The Cybersecurity and Infrastructure Security Agency (CISA) recently released a security advisory that indicates that threat actors have been exploiting a Zero-day vulnerability in Citrix ADC (Application Delivery Controller) and NetScaler Gateways.
A vulnerability was discovered that enabled the placement of a webshell on a non-production environment of a critical infrastructure organization. This was reported to CISA and Citrix Systems.
Threat actors exploited an unauthenticated, remote code execution vulnerability to drop these webshells on the environment and also attempted to laterally move to the domain controller. However, it was blocked due to network-segmentation controls.
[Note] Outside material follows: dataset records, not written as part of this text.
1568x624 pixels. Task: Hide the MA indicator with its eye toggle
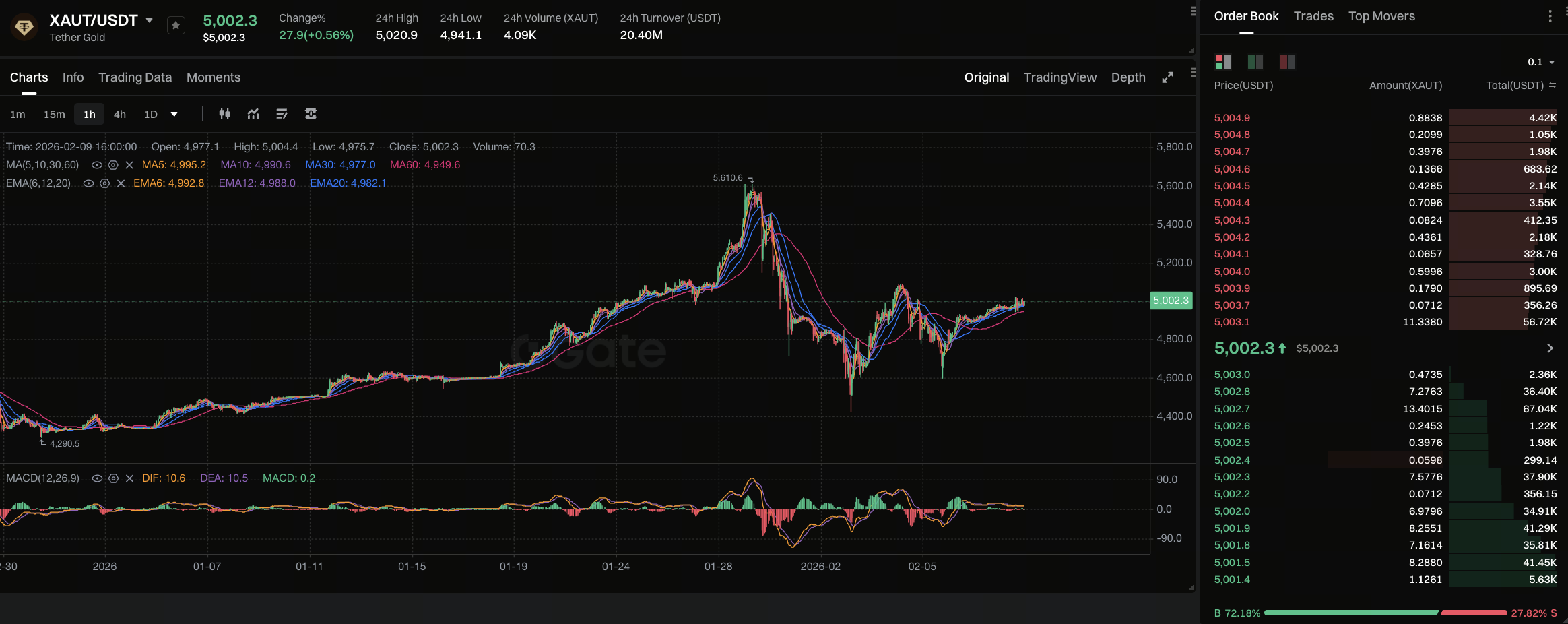click(96, 165)
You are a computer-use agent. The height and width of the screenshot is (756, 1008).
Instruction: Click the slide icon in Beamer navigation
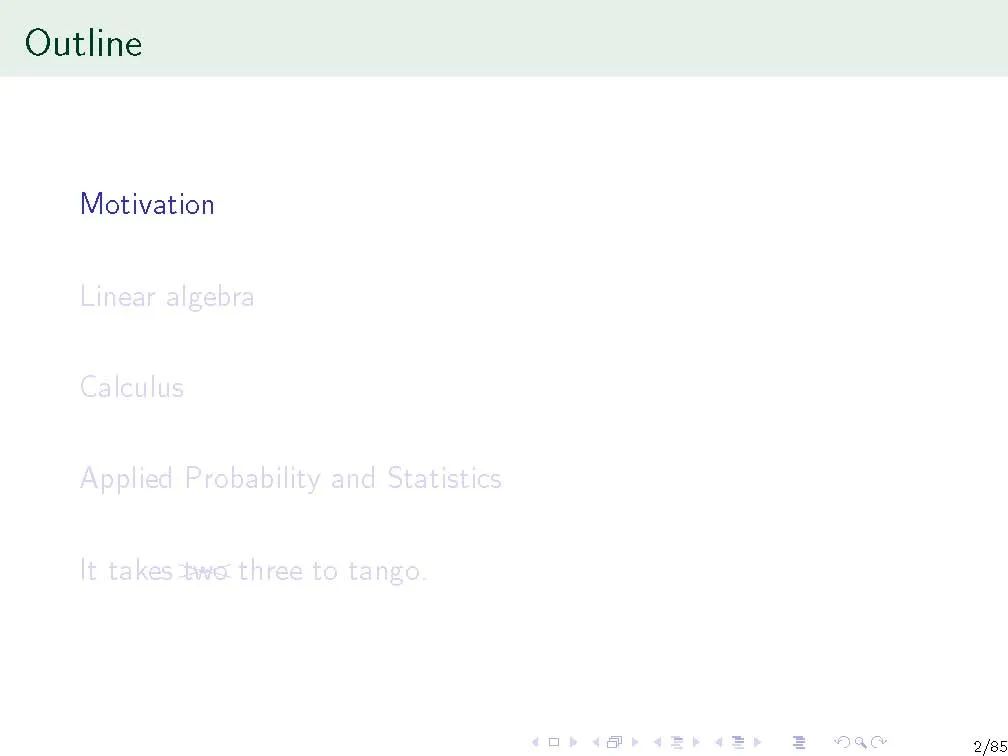coord(553,742)
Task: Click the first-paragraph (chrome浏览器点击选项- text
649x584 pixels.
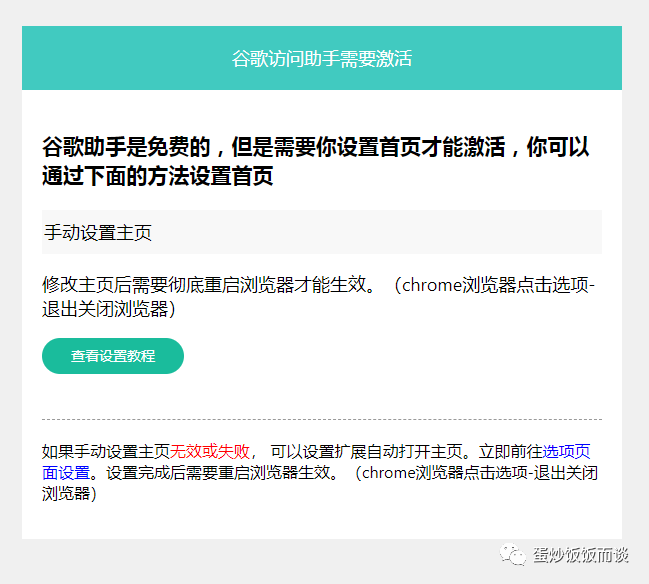Action: coord(494,285)
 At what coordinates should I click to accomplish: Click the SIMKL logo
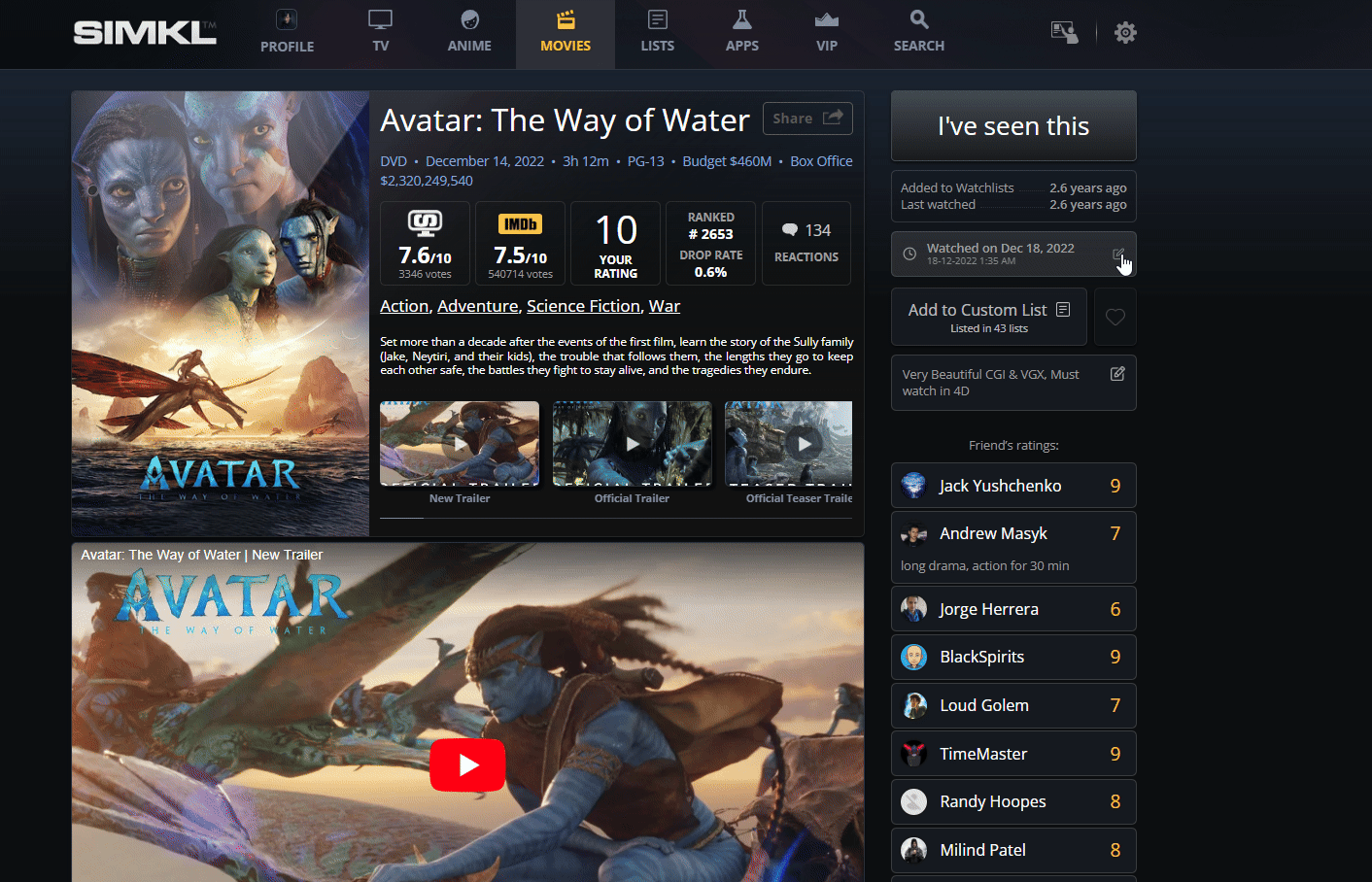(145, 33)
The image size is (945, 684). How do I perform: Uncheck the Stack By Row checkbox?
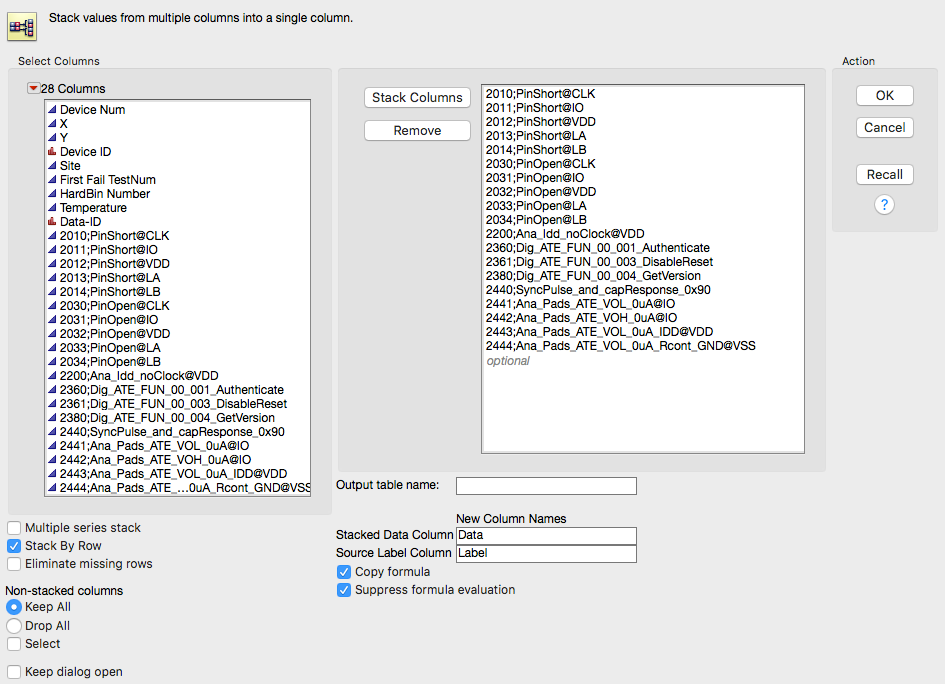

CVE-2023-3519: Code Injection Vulnerability
This vulnerability can be exploited by a threat actor if the appliance is configured as a Gateway (VPN Virtual Server, RDP proxy etc.,) or Authentication, Authorization and Auditing (AAA) Server. The CVSS Score for this vulnerability is given as 9.8 (Critical).
Citrix systems has released patches for fixing this vulnerability.
Affected Products
- NetScaler ADC and NetScaler Gateway 13.1 before 13.1-49.13
- NetScaler ADC and NetScaler Gateway 13.0 before 13.0-91.13
- NetScaler ADC and NetScaler Gateway version 12.1, now end of life
- NetScaler ADC 13.1-FIPS before 13.1-37.159
- NetScaler ADC 12.1-FIPS before 12.1-65.36
- NetScaler ADC 12.1-NDcPP before 12.65.36
Technical Analysis
Threat actors uploaded a malicious TGZ file on the ADC appliance, which consisted of setuid binary, generic webshell and discovery script for conducting an SMB scan on the ADC. Furthermore, AD enumeration and data exfiltration were performed with the webshell. Additional activities performed by the threat actors include,
- Viewing of NetScaler Configuration file (Contains encrypted passwords)
- Viewing NetScaler Decryption Keys (Used for decrypting extracted passwords from Config file)
- Conducting LDAP search via decrypted AD credentials and extracted data like Users, Computers, Groups, Subnets, Organisational Units, Contacts, Partitions, and Trusts
Other queries by the threat actors were unsuccessful as the organization implemented a segmented environment for the ADC appliance. The exfiltration queries that failed are as follows
- Execution of subnet-wide curl command for scanning internal network as well as checking for potential lateral movement targets
- Outbound network connectivity with a ping command to google.com
- Subnet-wide host commands for DNS lookup
Nevertheless, the threat actors also deleted the authorization config file /etc/auth.conf to prevent privileged users from logging in remotely. If an attempt by the organization was made to regain access to the server by rebooting into single user mode, it would delete the threat actors’ artifacts.
CISA has released a complete report about the MITRE ATT&CK framework, detection methods, mitigation and prevention steps. It is recommended for organizations to follow them and mitigate these kinds of breaches by threat actors.